We will be looking at the following key items, which will help you in your R scraping endeavour:

  1. HTML basics
  2. HTML elements and tags
  3. Parsing HTML data in R

So, let’s get into it, shall we.

1. HTML basics

Ever since Tim Berners-Lee proposed, in the late 80s, the idea of a platform of documents (the World Wide Web) linking to each other, HTML has been the very foundation of the web and every website you are using.

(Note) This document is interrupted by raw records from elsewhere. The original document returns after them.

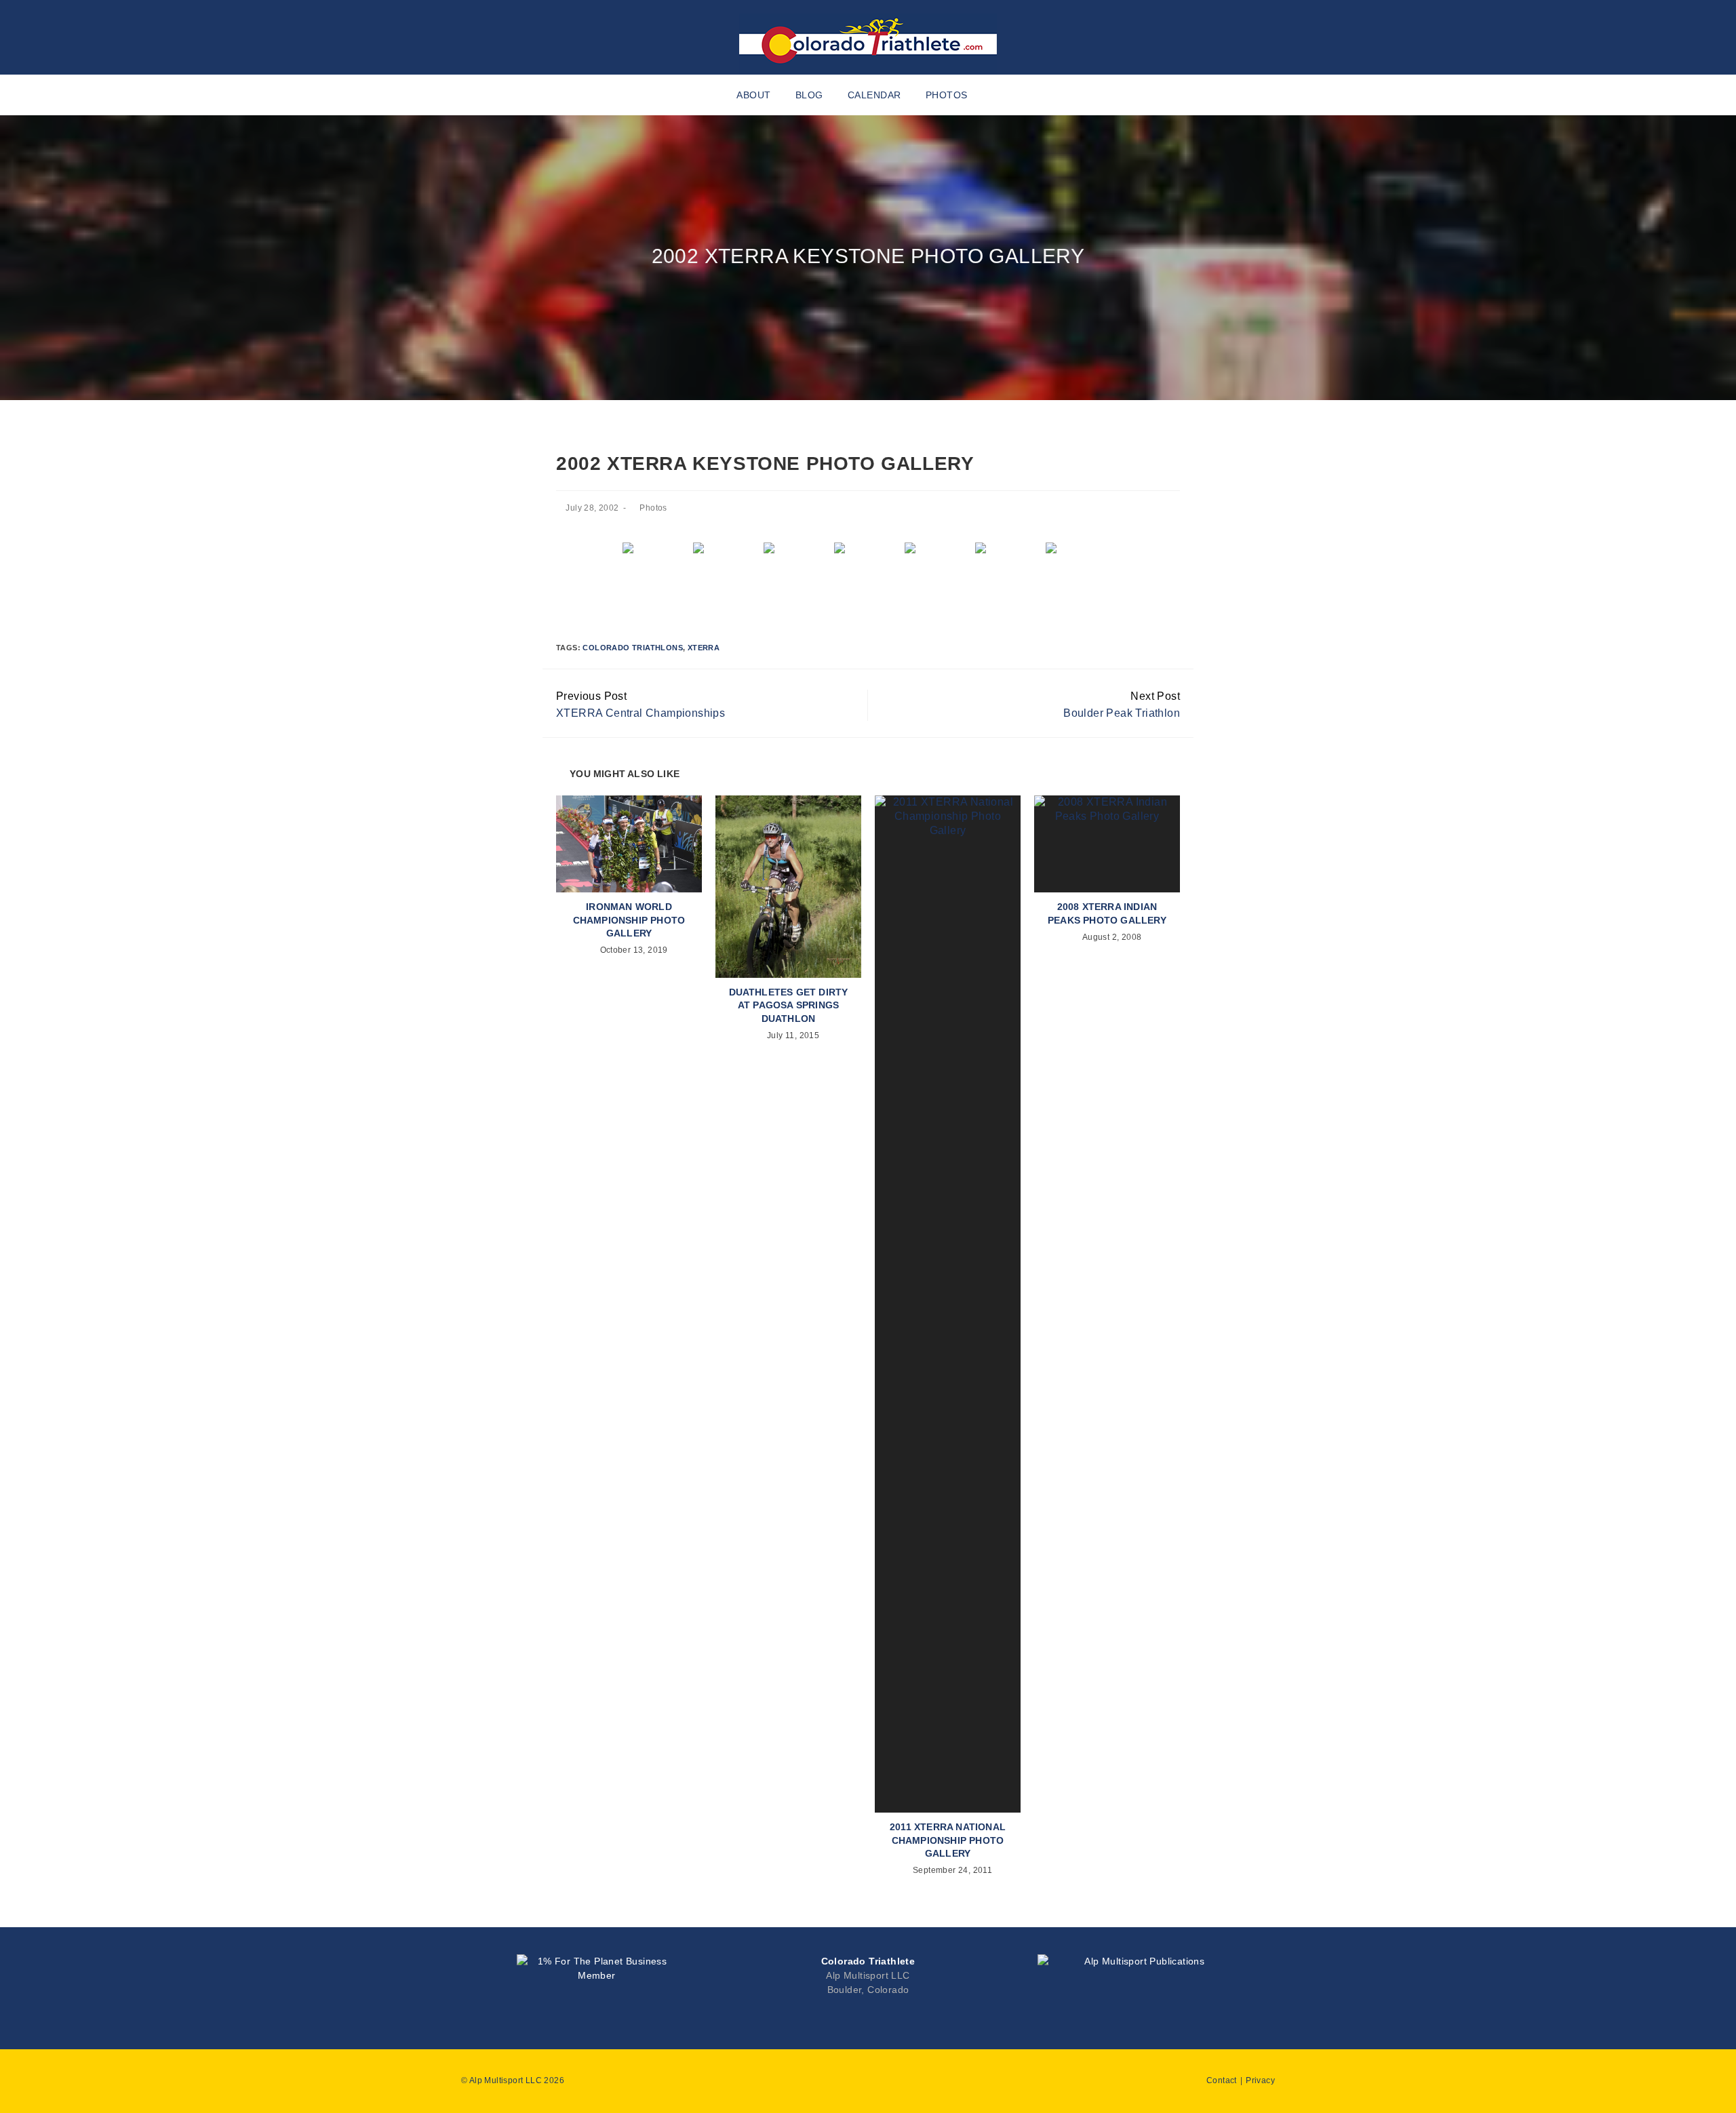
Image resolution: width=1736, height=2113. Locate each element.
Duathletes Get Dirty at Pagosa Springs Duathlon (788, 1005)
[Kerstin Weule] (938, 567)
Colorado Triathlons (633, 648)
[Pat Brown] (1009, 567)
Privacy (1260, 2080)
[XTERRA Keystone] (1079, 567)
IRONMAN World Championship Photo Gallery (629, 920)
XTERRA (703, 648)
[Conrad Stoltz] (727, 567)
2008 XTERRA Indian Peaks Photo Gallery (1107, 913)
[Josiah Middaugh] (797, 567)
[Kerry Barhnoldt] (868, 567)
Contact (1221, 2080)
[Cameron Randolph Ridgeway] (656, 567)
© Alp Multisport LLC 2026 (512, 2080)
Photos (653, 508)
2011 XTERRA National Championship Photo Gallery (948, 1840)
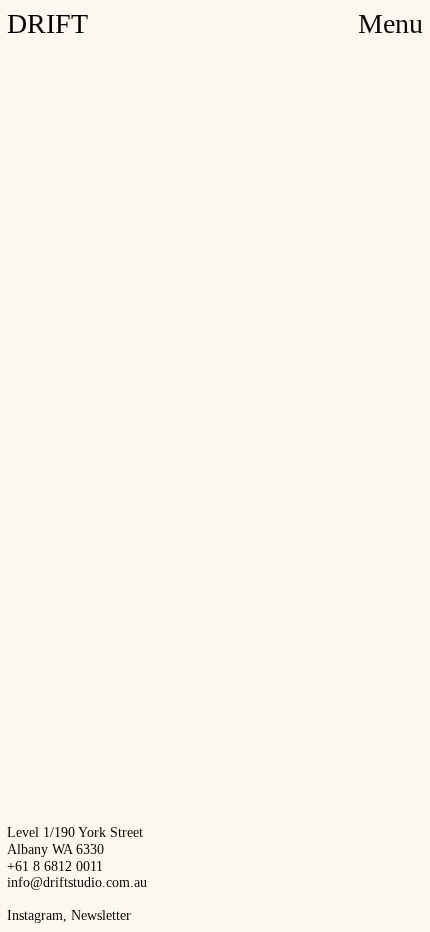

So, whenever you type a site address in your browser, your browser will download and render the page for you. For example, here’s what https://ScrapingBee.com looks like when you view it in a browser.

ScrapingBee Home page

Beautiful, isn't it. But how would we scrape that with R? Well, before we can do any of that, we first need to understand how a webpage is structured and what it is composed of. While the page above has all those beautiful colors and images, the underlying document is a lot more textual in nature, and that's where HTML comes in.

HTML is the technical representation of that webpage and tells your browser which elements to display and how to display them. That HTML is what we need to understand and analyse, in order to be able to successfully scrape a webpage.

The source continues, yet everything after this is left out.